Few examples could be suggested to study for-loop versus vectorization for performance.
Example #1
This is just a very basic computation of calculating sine of a number of elements. This count of elements was varied to assess the problem in hand. Inspired by this screenshot link .
Benchmarking Code
num_runs = 1000;
N_arr = [ 1000 10000 100000 1000000];
%// Warm up tic/toc.
for k = 1:100
tic(); elapsed = toc();
end
for k = 1:numel(N_arr)
N = N_arr(k);
tic
for runs=1:num_runs
out_f1 = zeros(1,N);
for t = 1:N
out_f1(t) = sin(t);
end
end
t_forloop = toc/num_runs;
tic
for runs=1:num_runs
out_v1 = sin(1:N);
end
t_vect = toc/num_runs;
end
Results
----------- Datsize(N) = 1000 -------------
Elapsed time with for-loops - 7.1826e-05
Elapsed time with vectorized code - 8.3601e-05
----------- Datsize(N) = 10000 -------------
Elapsed time with for-loops - 0.00068531
Elapsed time with vectorized code - 0.00045043
----------- Datsize(N) = 100000 -------------
Elapsed time with for-loops - 0.0074613
Elapsed time with vectorized code - 0.0053368
----------- Datsize(N) = 1000000 -------------
Elapsed time with for-loops - 0.077707
Elapsed time with vectorized code - 0.053255
Please note that these results were coherent with timeit results (code and results of those aren't shown here).
Conclusions
- The results show that you can forget about
for-loops as quickly as 10000 elements cases.
Example #2
Let's consider a case of using an array of elements inside each iteration of for-loop. Let it store sine, cosine, tan and sec into one column in each iteration, i.e. [sin(t) ; cos(t) ; tan(t) ; sec(t)].
For-loop code would be -
out_f1 = zeros(4,N);
for t = 1:N
out_f1(:,t) = [sin(t) ; cos(t) ; tan(t) ; sec(t)];
end
Vectorized code -
out_v1 = [sin(1:N); cos(1:N) ; tan(1:N); sec(1:N)];
Results
----------- Datsize(N) = 100 -------------
Elapsed time with for-loops - 0.00011861
Elapsed time with vectorized code - 6.0569e-05
----------- Datsize(N) = 1000 -------------
Elapsed time with for-loops - 0.0011867
Elapsed time with vectorized code - 0.00036786
----------- Datsize(N) = 10000 -------------
Elapsed time with for-loops - 0.011819
Elapsed time with vectorized code - 0.0025536
----------- Datsize(N) = 1000000 -------------
Elapsed time with for-loops - 1.2329
Elapsed time with vectorized code - 0.33383
Modified case
One could easily jump into the conclusion that for-loop doesn't stand a chance here.

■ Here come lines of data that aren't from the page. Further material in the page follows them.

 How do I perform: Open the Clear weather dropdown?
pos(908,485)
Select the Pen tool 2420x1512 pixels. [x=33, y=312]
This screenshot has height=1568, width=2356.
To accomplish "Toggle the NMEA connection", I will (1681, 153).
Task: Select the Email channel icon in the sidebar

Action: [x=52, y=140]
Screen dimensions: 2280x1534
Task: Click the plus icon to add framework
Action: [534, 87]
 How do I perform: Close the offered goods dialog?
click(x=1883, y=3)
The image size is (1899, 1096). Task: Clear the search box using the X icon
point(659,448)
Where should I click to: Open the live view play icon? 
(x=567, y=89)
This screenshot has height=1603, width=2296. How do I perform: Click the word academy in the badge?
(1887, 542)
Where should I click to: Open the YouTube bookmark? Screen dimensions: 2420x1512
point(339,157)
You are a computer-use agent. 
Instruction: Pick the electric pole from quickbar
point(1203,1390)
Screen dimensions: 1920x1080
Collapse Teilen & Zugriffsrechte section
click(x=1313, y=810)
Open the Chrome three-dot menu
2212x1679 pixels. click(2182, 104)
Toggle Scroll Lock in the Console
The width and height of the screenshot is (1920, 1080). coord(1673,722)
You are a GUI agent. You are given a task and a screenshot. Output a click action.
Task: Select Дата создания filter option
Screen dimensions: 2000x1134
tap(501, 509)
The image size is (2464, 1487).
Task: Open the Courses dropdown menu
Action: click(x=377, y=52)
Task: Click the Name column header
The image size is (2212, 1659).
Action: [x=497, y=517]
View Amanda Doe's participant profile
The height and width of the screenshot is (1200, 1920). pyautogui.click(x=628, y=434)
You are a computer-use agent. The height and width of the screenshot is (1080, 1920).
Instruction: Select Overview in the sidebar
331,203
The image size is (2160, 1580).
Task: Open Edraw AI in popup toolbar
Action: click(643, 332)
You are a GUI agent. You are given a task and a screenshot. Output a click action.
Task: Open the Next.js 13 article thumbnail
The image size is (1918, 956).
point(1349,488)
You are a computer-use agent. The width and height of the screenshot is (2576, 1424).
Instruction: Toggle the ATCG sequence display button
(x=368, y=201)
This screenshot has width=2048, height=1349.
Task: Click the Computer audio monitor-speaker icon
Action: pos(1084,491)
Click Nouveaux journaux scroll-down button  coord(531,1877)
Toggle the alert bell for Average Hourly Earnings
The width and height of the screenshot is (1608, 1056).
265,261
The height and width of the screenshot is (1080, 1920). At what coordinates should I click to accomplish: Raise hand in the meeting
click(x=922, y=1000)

But wait, how about we do element-wise assignment again as in example #1 for for-loop case, like this -
out_f1 = zeros(4,N);
for t = 1:N
out_f1(1,t) = sin(t);
out_f1(2,t) = cos(t);
out_f1(3,t) = tan(t);
out_f1(4,t) = sec(t);
end
Now, this uses spatial locality, so a competitive vectorized code using the same would be -
out_v1 = [sin(1:N) cos(1:N) tan(1:N) sec(1:N)]';
The benchmark results with these modified codes for this testcase were -
----------- Datsize(N) = 100 -------------
Elapsed time with for-loops - 3.1987e-05
Elapsed time with vectorized code - 6.9778e-05
----------- Datsize(N) = 1000 -------------
Elapsed time with for-loops - 0.00027976
Elapsed time with vectorized code - 0.00036804
----------- Datsize(N) = 10000 -------------
Elapsed time with for-loops - 0.0029712
Elapsed time with vectorized code - 0.0024423
----------- Datsize(N) = 100000 -------------
Elapsed time with for-loops - 0.031113
Elapsed time with vectorized code - 0.028549
----------- Datsize(N) = 1000000 -------------
Elapsed time with for-loops - 0.32636
Elapsed time with vectorized code - 0.28063
Conclusions
The latter benchmark results seem to prove again that for upto 10000 elements for-loop wins and after that vectorized solutions would be preferred. But it must be noted that this came at the expense of writing element-wise assignments.
Final Conclusions
- On the argument of deciding which side (for-loop or vectorization) is better, seems like it's far from a black and white picture.